Did Shielding Advice Help Clinically Extremely Vulnerable People during the COVID-19 Pandemic?
Background
Imagine you and many people are sailing separately in a river, each with the possibility of sinking, and suddenly you are told that your boat is fragile and more likely to sink, how would you feel?
Early in the COVID-19 pandemic, up to 1.3 million people were identified as clinically extremely vulnerable (CEV). Due to pre-existing conditions, they suffered an unequal impact of the pandemic. In the UK, people who were CEV were advised by the government to ‘shield’, including staying at home for 12 weeks, and even isolating themselves from family members.
While shielding advice aims to protect, can it cause harm? Analogous interventions during the 2003 SARS epidemic were found to have detrimental effects on the mental health of quarantined individuals. However, shielding, as a long-term and widespread intervention, has had little investigation into its possible impact.
Based on the voices of CEV individuals, Lasseter and colleagues were at the forefront of exploring the effectiveness and acceptability of shielding advice and its impacts on wellbeing during the COVID-19 pandemic.
Methods
This was a two-stage mixed-methods study in which the authors explored the responses and wellbeing of CEV individuals advised to shield in Southwest England. First, 203 participants completed a survey, focusing on demographic characteristics, advice-related questions, and wellbeing self-assessment. Then,13 participants took part in follow-up telephone interviews to answer questions about their experiences related to receiving shielding advice during the first UK lockdown.
Results
Acceptability of shielding advice
- Timing dilemmas
Most survey responders felt they received all the shielding advice they needed and followed it from the beginning. However, interviewees reported receiving official shielding advice at different times. Two interviewees even reported never receiving official advice after being identified as CEV.
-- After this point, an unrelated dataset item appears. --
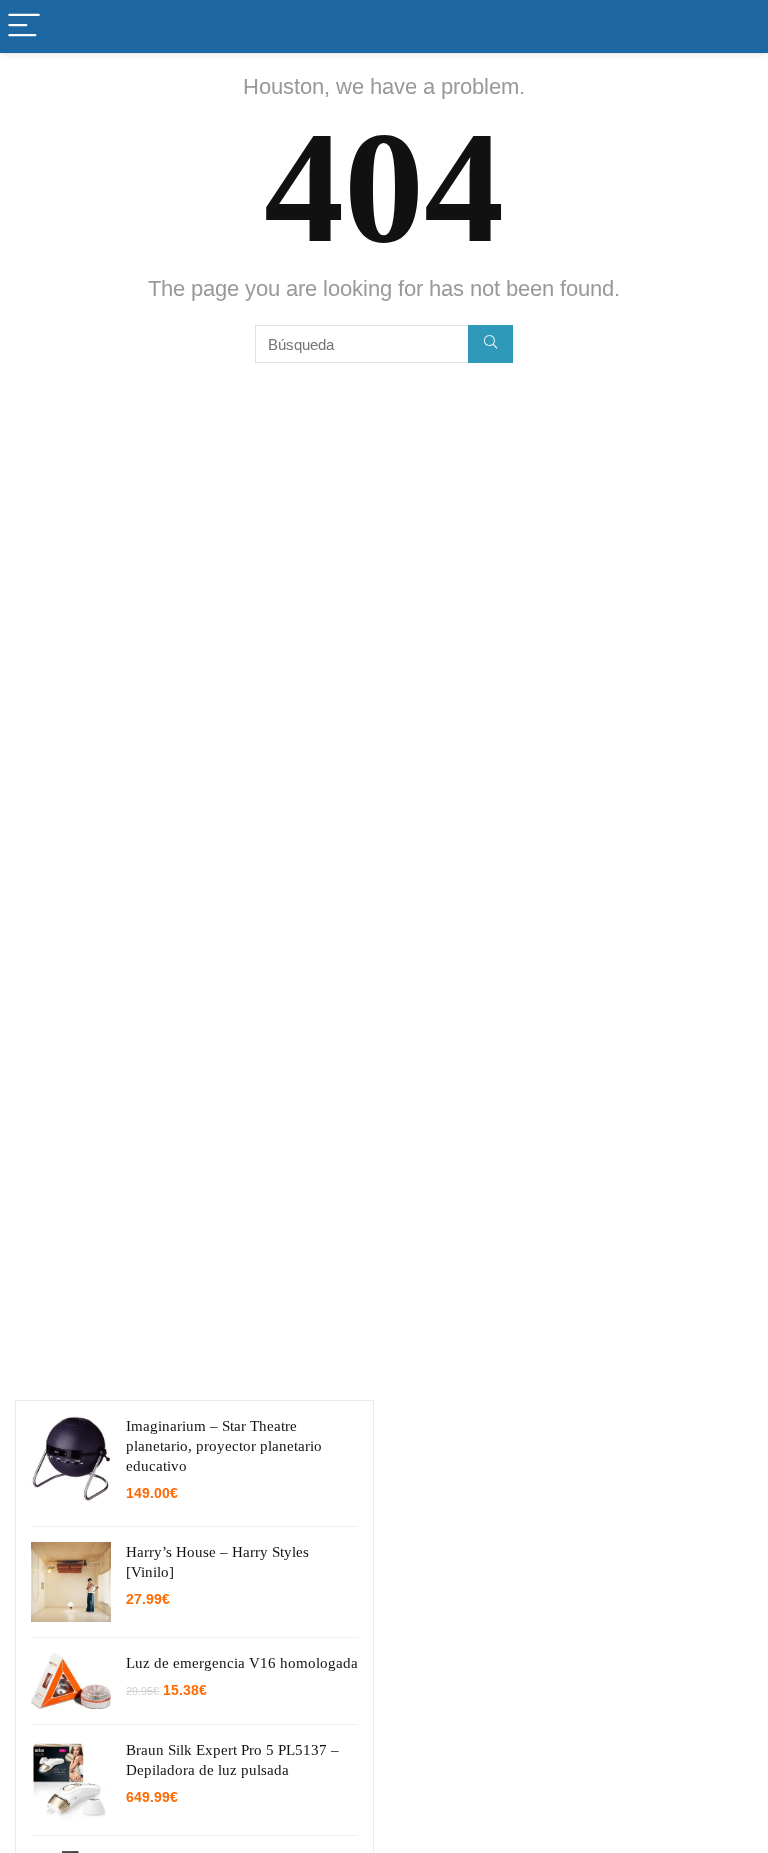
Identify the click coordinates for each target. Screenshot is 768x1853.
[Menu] (24, 26)
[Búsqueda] (490, 344)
- The need for further information
Most interviewees found that information from the daily Government televised briefings was not relevant to CEV individuals and chose to supplement shielding advice from multiple sources. Some interviewees indicated that these daily briefings triggered feelings of being forgotten and ignored.
Attitudes and behaviours
- Difficulties in fully following advice
Most survey responders shielded on a household basis, which was considered to be the only realistic approach. No interviewees were able to fully follow the Government's shielding advice, which was replaced by adapted and personalised shielding behaviours that weakened over time.
- The importance of community support
The survey showed that the levels and types of support received by participants varied and, consistent with the interviews, came mainly from friends and family. All interviewees agreed that community support that could help to maintain shielding behaviours was essential for following shielding advice.
Impact of shielding
- Timely healthcare interactions
Most survey responders with healthcare needs successfully accessed the services, and interviewees said that even if they encountered difficulties initially, they were quickly resolved.
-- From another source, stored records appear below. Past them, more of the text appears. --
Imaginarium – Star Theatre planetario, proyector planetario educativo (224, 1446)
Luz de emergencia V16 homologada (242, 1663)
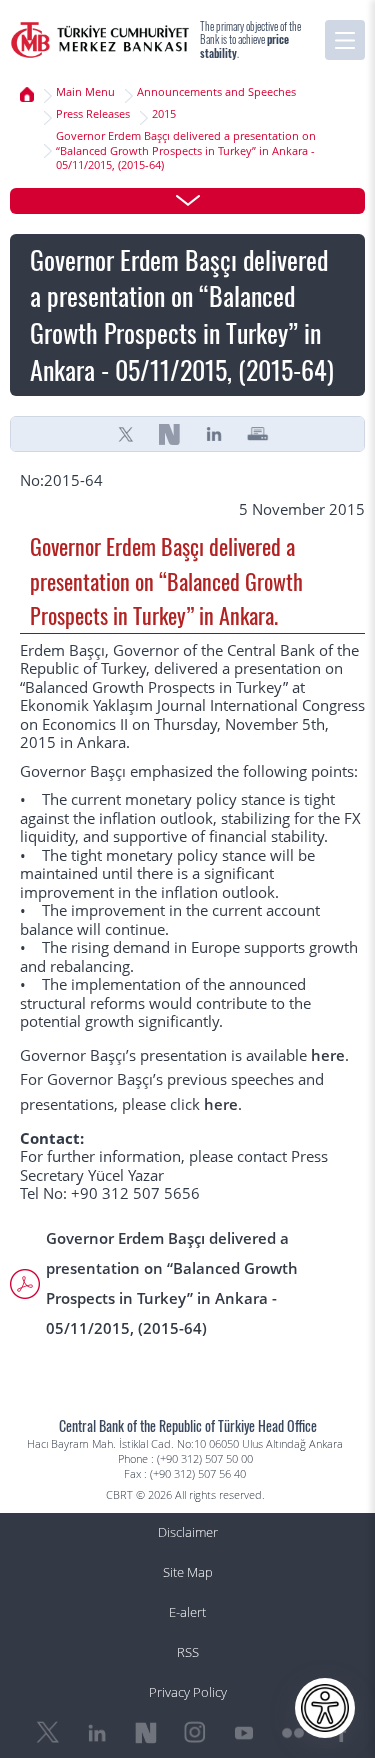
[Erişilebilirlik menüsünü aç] (325, 1708)
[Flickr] (293, 1733)
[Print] (258, 434)
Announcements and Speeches (216, 92)
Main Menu (85, 92)
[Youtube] (244, 1733)
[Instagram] (195, 1733)
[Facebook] (342, 1733)
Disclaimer (188, 1532)
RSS (188, 1652)
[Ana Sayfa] (27, 95)
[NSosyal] (170, 434)
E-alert (187, 1612)
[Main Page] (100, 40)
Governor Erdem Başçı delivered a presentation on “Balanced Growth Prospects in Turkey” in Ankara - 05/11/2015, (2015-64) (186, 150)
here (328, 1055)
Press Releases (93, 114)
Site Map (188, 1572)
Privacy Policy (188, 1692)
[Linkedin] (214, 434)
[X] (126, 434)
- Worries about physical health
Survey responders reported that shielding had made their physical health worse. Although most interviewees had private gardens or outdoor spaces that served as their key resource of leisure and exercise, they were still troubled by the lack of freedom and insufficient exercise.
- Decline in self-reported mental health
Nearly all survey responders were worried about the coronavirus. Up to one in five survey responders reported clinical levels of depression, anxiety or PTSD symptoms.
Conclusions
Overall, the findings show that CEV individuals experienced different difficulties and suffered physically and mentally when receiving public health messages and adopting shielding advice. This study highlights the importance of connecting with the public during shielding implementation as well. The researchers further suggest the community can be a vehicle for operating support mechanisms that can be beneficial to CEV individuals in similar future contexts.
Strengths and limitations
This study filled the research gap in this field by sharply focusing on CEV individuals during the pandemic and providing insights into shielding limitations and its improvement measures. However, the research question highlighted in the title, "the impact of shielding advice on wellbeing", could be answered more completely by screening for factors influencing the subjective wellbeing of CEV individuals.
Implications for practice
Prior health education on general infection risk for CEV individuals should be enhanced to help them develop appropriate risk perceptions for future responses. A previous study showed that higher prior general infection risk perception may have led to a lower incidence of COVID-19. There is a need to improve the official shielding list and shielding policies for CEV individuals. Due to the heterogeneity of CEV individuals, it is important to grade them according to different realistic levels of risks among individuals with CEV and adjust the risk grading according to their condition or drug use. This requires bridging communication between multiple professionals such as public health workers, advice developers and healthcare providers to synchronise information which can ensure that consistent, accurate and timely information is disseminated to CEV individuals.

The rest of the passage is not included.